The problem is that the real voices in the ensemble-a quintet that acts like a Greek chorus between mood shifts-are muffled and lost in the cavernous sponge of acoustics at the New York State Theater. It’s the real actors, unschooled at vocal pyrotechnics, who make every syllable heard and every lyric felt. Thank God for the actors, who raise the artistry in this production to thrilling heights. They may not have voices that soar, but they have words that illuminate. Mr. Irons plays this kind of costumed romp with enviable skill, and his Rex Harrison approach to singing nails every song as though it were being sung for the very first time. Ms.

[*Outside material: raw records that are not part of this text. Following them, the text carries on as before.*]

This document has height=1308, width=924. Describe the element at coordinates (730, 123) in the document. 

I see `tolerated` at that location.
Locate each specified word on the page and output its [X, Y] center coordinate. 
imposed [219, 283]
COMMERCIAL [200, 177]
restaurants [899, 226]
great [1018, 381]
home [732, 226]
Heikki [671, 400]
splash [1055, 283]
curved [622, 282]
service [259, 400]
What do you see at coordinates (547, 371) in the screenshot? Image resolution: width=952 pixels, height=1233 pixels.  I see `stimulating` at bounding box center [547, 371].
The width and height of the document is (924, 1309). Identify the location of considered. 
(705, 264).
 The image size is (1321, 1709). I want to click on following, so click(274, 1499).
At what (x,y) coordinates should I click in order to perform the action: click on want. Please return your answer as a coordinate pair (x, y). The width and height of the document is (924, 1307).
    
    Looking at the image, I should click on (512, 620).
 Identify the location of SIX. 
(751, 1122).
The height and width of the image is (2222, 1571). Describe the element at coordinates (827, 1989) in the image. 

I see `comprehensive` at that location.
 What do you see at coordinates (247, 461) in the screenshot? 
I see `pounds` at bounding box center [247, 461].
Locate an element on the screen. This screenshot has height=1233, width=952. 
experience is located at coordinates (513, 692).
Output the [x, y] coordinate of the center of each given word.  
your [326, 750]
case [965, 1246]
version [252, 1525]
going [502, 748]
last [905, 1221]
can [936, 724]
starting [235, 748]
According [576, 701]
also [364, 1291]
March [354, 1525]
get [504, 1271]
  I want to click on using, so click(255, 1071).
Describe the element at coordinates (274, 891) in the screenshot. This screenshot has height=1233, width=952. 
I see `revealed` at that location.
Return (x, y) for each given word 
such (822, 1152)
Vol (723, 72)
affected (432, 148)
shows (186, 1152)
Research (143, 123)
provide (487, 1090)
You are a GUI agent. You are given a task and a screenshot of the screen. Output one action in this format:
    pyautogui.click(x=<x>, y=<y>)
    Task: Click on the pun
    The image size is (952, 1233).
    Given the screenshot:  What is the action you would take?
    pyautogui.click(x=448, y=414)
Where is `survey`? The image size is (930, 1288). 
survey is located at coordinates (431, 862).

Stevenson is not conventionally beautiful enough to play a worldly seductress with much yeast (Jean Simmons was Desirée in the first London production). But Ms. Stevenson has such consummate control of her craft that her interpretation of Desirée is unique and original. Ms. Bloom is the ultimate old witch who has seen better days; Mr. Kudisch has the right balance between sexuality and pomposity; and on the powerful “Every Day a Little Death,” Ms. Pawk’s cynicism positively shines. With so many white wigs, spangled bodices and gold curtains that open and close with a mind of their own-not to mention all that limp-wristed fluttering of fans-the Act I settings often suggest Mozart’s The Magic Flute more than Bergman’s gossamer Smiles of a Summer Night . But when the scene moves to the country after intermission, the period motor cars and bicycles built for two blend with the dappled bucolic pastels and white ribbons hanging from the ceiling (playing Swedish birch trees) in an intoxicating brew of stage magic that is nothing short of breathtaking.
The seamless Sondheim score, vigorously conducted by Paul Gemignani and retaining the fabulous orchestrations by Jonathan Tunick from the Broadway original, are worth any price to hear again. CD’s and long-playing soundtrack albums do not do A Little Night Music justice: You have to see and hear it in a pristine production such as this one to fully experience its brilliance. The New York City Opera production of A Little Night Music is scheduled to vacate the premises on March 29. Plans for moving it to Broadway are still not final, so move fast-but please don’t miss it. Trust me: If you pass this one up, you don’t know, crave, live or care about the theater. Excelsior! This is as good as it gets. In a perfect world, it might just stay around forever.